Agostino Melissi (c.1616 – 1683) was an Italian painter of the Baroque period; active mainly in Florence.

==Biography==
He was born in Florence. He began as a pupil of Matteo Rosselli then, from 1634, served an apprenticeship in the studios of Giovanni Bilivert. Many of his early works would be attributed to his teacher. One of the first to be identified as his was a "Pietà", now lost, created for the Medicis in 1638. His first signed work is from 1640: an altarpiece depicting Saint Catherine of Alexandria, at the Basilica of the Santissima Annunziata. Contemporary records also mention four works from the 1640s at the church of San Giovanni Battista, Pistoia, which was destroyed during World War II.

His work for the Arazzeria Medicea (tapestry factory) through 1674 is well-documented. There, he made drawings (known as cartoons) of works by Andrea del Sarto and many others for use in the weaving process.

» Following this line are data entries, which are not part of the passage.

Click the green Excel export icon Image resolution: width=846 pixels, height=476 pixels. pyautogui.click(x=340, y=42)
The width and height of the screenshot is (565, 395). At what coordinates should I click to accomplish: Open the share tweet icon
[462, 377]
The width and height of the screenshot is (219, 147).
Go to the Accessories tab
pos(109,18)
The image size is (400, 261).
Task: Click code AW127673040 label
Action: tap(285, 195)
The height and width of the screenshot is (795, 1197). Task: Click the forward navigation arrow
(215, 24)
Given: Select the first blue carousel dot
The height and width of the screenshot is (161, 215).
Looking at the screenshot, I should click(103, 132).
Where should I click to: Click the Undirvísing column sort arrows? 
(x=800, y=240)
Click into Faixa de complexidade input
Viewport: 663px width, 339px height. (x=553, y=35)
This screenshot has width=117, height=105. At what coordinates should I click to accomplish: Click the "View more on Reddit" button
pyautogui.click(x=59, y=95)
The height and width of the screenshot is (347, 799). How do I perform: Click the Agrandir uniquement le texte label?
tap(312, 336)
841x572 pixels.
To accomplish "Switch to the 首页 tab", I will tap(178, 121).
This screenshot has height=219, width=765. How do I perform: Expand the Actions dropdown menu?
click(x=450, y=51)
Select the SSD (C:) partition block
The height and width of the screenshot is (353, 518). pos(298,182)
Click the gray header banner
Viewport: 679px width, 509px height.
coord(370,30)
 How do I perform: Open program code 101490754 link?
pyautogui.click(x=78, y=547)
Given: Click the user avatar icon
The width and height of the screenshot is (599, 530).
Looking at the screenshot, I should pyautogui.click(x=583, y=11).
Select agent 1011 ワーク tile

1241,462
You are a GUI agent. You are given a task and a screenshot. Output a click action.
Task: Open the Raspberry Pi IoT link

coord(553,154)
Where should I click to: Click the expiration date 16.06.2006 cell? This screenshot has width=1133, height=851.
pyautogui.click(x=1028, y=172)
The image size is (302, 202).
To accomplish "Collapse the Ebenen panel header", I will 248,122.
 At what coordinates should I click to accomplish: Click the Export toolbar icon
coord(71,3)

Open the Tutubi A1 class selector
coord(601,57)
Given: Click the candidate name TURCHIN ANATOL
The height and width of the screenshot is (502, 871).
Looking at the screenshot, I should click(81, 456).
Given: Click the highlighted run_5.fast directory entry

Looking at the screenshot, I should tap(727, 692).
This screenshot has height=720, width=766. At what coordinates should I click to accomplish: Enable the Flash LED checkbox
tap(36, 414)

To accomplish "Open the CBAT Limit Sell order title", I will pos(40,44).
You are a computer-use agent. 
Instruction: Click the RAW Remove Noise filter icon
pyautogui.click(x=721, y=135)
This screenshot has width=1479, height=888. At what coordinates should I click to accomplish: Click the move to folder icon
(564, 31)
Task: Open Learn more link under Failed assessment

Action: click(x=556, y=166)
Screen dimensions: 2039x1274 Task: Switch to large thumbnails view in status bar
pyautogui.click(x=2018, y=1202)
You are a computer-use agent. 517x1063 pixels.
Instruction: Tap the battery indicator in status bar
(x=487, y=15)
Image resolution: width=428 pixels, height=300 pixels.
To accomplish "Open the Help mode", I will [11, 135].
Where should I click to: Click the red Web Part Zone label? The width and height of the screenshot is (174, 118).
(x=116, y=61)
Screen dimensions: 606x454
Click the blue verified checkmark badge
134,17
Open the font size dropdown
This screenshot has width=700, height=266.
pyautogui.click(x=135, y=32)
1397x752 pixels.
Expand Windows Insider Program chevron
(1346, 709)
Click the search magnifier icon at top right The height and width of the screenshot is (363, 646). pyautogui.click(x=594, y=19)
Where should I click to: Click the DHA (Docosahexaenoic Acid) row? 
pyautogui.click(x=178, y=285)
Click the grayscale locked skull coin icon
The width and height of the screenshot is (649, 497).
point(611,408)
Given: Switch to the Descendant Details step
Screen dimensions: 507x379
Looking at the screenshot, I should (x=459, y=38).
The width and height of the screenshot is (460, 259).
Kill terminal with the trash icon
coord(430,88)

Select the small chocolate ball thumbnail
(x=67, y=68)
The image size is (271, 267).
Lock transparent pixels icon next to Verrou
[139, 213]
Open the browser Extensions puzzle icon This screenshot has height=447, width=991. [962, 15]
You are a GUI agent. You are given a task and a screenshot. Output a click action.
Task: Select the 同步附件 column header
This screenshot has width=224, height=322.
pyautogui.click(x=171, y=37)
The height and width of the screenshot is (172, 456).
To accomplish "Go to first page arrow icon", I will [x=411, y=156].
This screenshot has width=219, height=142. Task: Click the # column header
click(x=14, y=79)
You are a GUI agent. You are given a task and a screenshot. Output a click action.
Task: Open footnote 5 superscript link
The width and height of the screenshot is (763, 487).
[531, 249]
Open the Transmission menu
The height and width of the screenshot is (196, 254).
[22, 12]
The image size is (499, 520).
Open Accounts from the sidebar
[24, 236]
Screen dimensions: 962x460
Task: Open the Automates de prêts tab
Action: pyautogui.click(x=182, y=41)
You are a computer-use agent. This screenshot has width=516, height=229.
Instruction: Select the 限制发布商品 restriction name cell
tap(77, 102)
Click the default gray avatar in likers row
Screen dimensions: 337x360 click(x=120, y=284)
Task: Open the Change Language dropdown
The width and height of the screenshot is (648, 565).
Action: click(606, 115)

He also made cartoons, after Del Sarto and Franciabigio, for frescoes at the Chiostro dello Scalzo.

In 1645. he made his first application for membership in the Accademia delle Arti del Disegno. Five years later, he began a series of paintings dealing with the life of Alexander the Great. In 1666 he designed a tapestry depicting Cosimo de' Medici upon his triumphant entry into Siena. His last signed and dated work is a depiction of the Virgin interceding with the Trinity, for the church of San Pietro al Terreno. He worked on it from 1657 to 1674 and left it unfinished.

He died in Florence sometime in late 1683, and was interred at the Monastero delle Murate.